Written by 6:00 am Vinyl, Audiophile, Audiophile Music, Audiophile News • One Comment

Feeling The Natural Joy Of Brazil’s Airto On Real Gone Vinyl

Some of you may know that I’ve been going on a deeper dive into the music of Brazilian master musicians Hermeto Pascoal and Sivuca (click on their names to read recent reviews).

As I dig down into their catalogs I’m discovering that these musicians were part of a universe of players back in the day who seemed to help each other out as they moved forward in their careers. 

Along the way in the past few weeks I learned that Real Gone Music had reissued two of Brazilian percussion great Airto’s earliest albums which originally appeared in America on the Buddah Records label and are now significant collector’s pieces. I’ve never seen either of these albums out in the wilds.

As I dug into my research I learned that both Hermeto Pascoal and Sivuca as well as Flora Purim were on these albums! So, I made a mental note to track copies down soon.
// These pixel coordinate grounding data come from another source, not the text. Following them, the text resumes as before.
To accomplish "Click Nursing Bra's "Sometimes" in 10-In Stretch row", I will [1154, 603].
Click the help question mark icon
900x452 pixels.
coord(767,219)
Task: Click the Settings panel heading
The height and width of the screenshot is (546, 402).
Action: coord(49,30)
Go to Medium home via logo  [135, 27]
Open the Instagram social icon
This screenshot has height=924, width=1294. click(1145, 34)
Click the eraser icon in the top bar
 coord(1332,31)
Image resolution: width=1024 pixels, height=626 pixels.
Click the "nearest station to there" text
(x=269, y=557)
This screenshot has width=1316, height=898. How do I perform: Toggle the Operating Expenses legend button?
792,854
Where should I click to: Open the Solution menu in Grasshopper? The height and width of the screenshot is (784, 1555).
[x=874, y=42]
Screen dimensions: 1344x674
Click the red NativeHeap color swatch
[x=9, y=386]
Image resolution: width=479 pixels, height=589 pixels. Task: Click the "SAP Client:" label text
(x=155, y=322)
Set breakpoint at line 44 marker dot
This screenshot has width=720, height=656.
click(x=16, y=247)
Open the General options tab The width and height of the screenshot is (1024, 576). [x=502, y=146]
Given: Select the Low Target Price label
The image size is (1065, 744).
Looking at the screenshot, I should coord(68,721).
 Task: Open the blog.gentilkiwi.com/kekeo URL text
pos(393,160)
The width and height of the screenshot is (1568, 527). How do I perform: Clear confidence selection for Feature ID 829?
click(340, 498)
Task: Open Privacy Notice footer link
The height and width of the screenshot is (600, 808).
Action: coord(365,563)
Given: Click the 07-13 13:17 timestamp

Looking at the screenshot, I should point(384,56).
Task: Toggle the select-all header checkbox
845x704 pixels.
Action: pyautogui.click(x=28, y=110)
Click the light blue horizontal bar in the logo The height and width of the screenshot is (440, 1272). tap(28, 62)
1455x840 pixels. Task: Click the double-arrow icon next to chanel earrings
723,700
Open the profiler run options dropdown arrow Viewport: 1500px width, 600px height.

The very next day at Amoeba Music I found a brand new copy of that first Airto album, Natural Feelings, on sale!

Score!

Natural Feelings is a pretty amazing recording which crosses boundaries from Bossa Nova to the more out and experimental sides of jazz fusion which was just just beginning to emerge at that time. The music even gets a bit psychedelic. 

Natural Feelings is thus a bit of a trip and it works really well. Hermeto plays organ, piano, harpsichord and flute, Sivuca is on guitar and bassist Ron Carter brings up the low end.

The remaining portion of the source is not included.